Fin de 4ème set, à deux doigts de la performance, à deux points de la victoire, à deux balles, à deux reprises, à deux mains son revers, à deux pas chassés de nous, seul contre lui-même et Furlan, on commence à s’inquiéter, depuis quelques minutes Jérôme puise ses forces dans le public, nous sollicite, provoque les connivences, balaye les tribunes de ses yeux craintifs alors qu’il balayait les lignes de ses coups quelques minutes auparavant, tente d’attraper nos regards complices ; tous les spectateurs découvrent un joueur sensible, comprennent que Jérôme a besoin d’aide, qu’il ne triomphera pas si on ne lui insuffle pas suffisamment d’énergie, d’Essence. Et il cala ce jour-là, mais cette défaite lança une carrière très honorable, jalonnée de coups d’éclat comme sa victoire en 1999 contre Carlos Moya, alors 2ème mondial, lors de laquelle il exhiba toute sa panoplie de coups et un mental exceptionnel pour aligner 9 jeux de rang ; c’est au moment où il était à l’agonie, au bord du gouffre, près de la défaite, qu’il fut animé d’un sursaut aussi salvateur que miraculeux qu’on appelle communément dans le tennis « l’énergie de désespoir », dont certains extraits sont visibles ici pour les amateurs de beau jeu.
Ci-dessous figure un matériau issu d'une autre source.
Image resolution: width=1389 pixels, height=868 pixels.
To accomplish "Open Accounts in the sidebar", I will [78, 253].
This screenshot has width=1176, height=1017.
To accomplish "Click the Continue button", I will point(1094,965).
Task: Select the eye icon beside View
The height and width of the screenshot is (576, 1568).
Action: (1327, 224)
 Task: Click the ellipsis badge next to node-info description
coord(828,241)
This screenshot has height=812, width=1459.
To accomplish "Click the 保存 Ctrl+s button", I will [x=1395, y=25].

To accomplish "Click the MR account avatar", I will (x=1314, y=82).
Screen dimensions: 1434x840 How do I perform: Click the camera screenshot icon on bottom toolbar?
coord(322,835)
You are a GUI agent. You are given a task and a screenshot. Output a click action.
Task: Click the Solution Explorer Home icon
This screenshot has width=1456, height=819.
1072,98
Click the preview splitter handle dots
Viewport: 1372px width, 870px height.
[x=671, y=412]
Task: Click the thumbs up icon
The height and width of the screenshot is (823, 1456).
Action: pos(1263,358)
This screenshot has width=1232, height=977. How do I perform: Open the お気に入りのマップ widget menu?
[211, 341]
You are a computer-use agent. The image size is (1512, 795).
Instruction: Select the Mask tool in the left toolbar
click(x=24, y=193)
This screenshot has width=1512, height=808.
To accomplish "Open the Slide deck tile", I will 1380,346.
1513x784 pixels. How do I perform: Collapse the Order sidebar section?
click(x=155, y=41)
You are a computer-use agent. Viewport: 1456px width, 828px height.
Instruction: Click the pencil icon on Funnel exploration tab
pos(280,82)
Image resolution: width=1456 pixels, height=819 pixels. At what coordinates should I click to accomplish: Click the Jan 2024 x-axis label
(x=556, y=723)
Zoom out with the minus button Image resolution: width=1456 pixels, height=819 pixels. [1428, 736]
Tous lui succombèrent au moins une fois : le grand Agassi alors numéro 1, Courier, Ferreira, Henman, Moya, Corretja, Rios ; Sampras parvint lui à canaliser sa fougue à Bercy après une superbe lutte à couteaux tirés. Sans flagornerie, on peut considérer que Jérôme fut un des meilleurs joueurs du monde au prorata temporis puisqu’il culmina à la 22ème place mondiale sans jamais faire une saison complète, lâché par son physique, déjà, dans l’incapacité de capitaliser sur ses victoires retentissantes pour enchaîner les résultats, sans possibilité de jouir lors de ses états de grâce, comme systématiquement puni de ses efforts.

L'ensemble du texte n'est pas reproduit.